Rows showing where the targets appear
◇ ◇ ◇ ◇ ◇ ◇ ◇

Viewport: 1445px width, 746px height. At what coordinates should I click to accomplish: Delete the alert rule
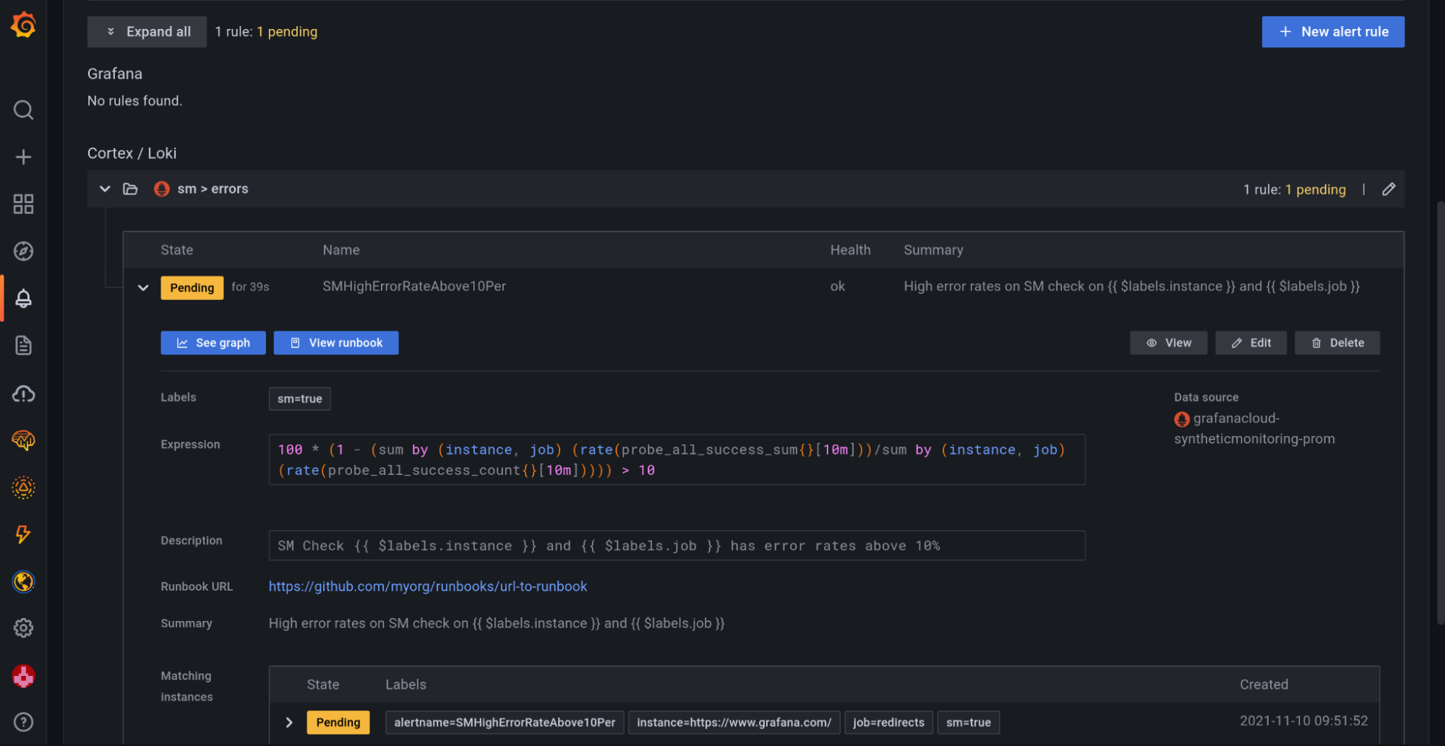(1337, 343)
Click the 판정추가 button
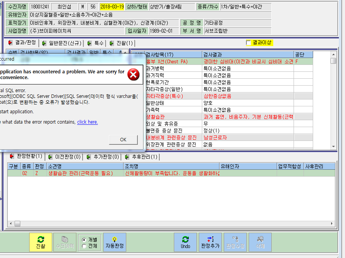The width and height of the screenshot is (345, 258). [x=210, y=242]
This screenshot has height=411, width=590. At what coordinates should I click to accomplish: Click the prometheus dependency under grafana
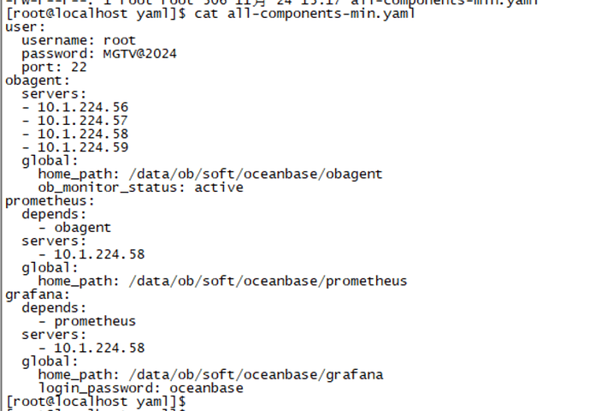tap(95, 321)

◇ ◇ ◇ ◇ ◇ ◇ ◇

**WORK TO DO:** Pull every line of the data above out word for word, and leave the pictures out of your answer.

**RESPONSE BELOW:**
Viewport: 1445px width, 746px height. At what coordinates should I click to accomplish: Delete the alert rule
(1337, 343)
Click the 판정추가 button
The width and height of the screenshot is (345, 258). [x=210, y=242]
This screenshot has height=411, width=590. At what coordinates should I click to accomplish: Click the prometheus dependency under grafana
tap(95, 321)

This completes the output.